▶ [Material for this exercise]
⟨

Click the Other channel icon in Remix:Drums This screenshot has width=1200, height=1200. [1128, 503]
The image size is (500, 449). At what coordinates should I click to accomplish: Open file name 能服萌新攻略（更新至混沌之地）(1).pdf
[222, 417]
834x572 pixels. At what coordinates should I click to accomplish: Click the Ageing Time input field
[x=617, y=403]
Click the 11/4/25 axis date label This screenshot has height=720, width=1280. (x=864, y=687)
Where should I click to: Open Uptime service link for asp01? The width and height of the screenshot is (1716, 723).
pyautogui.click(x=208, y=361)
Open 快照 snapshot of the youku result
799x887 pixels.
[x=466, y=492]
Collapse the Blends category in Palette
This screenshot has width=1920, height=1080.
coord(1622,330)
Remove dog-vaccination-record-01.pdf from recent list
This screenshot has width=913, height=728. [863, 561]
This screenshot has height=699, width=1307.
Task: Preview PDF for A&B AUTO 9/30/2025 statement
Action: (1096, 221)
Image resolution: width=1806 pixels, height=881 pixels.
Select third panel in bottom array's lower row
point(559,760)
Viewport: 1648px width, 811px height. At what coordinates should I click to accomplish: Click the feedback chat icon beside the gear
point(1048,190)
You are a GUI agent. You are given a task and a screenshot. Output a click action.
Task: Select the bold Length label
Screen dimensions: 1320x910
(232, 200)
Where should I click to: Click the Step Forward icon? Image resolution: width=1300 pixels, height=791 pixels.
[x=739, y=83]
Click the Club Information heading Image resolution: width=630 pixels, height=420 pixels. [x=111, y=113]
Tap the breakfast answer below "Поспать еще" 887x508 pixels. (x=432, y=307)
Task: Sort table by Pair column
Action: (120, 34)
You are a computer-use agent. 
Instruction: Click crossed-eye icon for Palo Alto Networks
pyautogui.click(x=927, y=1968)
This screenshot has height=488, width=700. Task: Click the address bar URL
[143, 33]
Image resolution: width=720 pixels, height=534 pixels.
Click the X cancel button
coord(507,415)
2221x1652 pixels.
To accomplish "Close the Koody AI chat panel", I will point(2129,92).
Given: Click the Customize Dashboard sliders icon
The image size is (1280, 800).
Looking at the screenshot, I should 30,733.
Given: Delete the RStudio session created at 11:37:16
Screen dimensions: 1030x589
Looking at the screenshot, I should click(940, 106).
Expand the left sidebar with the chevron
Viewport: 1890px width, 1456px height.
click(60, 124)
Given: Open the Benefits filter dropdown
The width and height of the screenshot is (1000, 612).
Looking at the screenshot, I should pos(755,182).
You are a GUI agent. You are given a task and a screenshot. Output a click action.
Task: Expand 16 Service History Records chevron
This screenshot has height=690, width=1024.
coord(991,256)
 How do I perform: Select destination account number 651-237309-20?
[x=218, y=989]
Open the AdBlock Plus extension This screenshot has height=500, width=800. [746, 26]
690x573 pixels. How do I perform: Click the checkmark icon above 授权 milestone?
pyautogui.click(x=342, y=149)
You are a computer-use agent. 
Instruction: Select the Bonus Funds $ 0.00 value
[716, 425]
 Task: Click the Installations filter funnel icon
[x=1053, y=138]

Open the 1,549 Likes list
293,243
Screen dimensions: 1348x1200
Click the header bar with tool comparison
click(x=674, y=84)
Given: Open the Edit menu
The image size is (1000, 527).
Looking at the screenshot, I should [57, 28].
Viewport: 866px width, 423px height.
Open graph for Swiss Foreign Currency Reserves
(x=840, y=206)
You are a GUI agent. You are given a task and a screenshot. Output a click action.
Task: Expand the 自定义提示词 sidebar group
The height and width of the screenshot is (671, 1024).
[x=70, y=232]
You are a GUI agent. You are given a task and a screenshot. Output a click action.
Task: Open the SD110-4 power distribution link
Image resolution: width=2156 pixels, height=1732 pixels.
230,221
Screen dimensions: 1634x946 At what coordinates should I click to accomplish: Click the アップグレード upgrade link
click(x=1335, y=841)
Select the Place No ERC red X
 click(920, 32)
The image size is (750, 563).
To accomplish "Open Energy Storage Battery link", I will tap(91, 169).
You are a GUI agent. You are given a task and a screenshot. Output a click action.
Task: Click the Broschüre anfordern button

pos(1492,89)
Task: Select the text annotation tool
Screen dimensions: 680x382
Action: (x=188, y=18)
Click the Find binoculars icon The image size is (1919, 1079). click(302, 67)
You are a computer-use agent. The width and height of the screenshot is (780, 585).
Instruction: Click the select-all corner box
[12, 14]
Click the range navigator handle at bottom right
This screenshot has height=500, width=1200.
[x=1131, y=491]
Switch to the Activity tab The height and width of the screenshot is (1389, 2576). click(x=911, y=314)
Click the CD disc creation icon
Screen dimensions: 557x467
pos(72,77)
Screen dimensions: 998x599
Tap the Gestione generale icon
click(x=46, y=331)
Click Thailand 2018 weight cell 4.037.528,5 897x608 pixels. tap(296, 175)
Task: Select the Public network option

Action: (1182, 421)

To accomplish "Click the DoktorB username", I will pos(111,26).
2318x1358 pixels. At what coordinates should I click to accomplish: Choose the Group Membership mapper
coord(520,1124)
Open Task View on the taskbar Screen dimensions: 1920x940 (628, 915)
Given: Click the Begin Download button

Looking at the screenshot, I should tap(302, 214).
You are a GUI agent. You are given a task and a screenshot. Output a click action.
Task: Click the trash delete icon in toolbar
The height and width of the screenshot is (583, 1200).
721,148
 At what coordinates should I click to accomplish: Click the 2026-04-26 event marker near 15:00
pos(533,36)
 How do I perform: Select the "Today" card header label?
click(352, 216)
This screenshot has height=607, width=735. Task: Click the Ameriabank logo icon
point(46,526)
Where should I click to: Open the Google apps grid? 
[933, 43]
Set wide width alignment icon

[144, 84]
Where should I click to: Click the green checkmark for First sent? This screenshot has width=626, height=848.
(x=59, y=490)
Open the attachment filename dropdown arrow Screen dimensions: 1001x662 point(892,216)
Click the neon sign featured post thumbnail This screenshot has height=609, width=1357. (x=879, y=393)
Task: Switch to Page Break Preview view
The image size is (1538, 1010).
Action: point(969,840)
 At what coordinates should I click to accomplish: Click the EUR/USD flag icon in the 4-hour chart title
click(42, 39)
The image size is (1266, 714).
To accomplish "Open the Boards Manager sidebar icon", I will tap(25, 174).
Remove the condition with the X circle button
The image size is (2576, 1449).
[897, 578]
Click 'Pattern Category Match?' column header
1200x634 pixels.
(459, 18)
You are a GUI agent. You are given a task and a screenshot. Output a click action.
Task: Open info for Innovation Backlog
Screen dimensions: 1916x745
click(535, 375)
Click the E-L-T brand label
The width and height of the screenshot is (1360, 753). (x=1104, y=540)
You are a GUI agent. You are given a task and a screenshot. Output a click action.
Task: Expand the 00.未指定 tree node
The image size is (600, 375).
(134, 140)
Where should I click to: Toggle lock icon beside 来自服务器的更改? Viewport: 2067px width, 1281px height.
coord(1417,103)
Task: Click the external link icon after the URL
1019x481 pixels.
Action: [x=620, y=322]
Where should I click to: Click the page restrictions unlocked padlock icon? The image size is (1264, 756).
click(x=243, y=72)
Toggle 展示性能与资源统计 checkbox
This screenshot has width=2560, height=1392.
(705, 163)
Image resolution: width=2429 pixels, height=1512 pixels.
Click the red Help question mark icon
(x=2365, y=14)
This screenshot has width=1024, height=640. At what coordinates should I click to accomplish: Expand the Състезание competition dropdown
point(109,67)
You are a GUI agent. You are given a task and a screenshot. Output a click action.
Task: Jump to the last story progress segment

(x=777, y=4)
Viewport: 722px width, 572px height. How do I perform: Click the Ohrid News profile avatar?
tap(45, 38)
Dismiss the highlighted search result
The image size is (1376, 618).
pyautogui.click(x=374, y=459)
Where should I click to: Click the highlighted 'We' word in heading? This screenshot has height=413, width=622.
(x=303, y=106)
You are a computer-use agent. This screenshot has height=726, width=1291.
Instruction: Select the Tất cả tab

⟩

▶ [Problem requirements] Turn the lines of data above into a numbered list with any blank lines left out, beginning at the line that contains "I will pos(111,26)." and stopping after the line that contains "Open Task View".

▶ [Full solution]
1. To accomplish "Click the DoktorB username", I will pos(111,26).
2. 2318x1358 pixels. At what coordinates should I click to accomplish: Choose the Group Membership mapper
3. coord(520,1124)
4. Open Task View on the taskbar Screen dimensions: 1920x940 (628, 915)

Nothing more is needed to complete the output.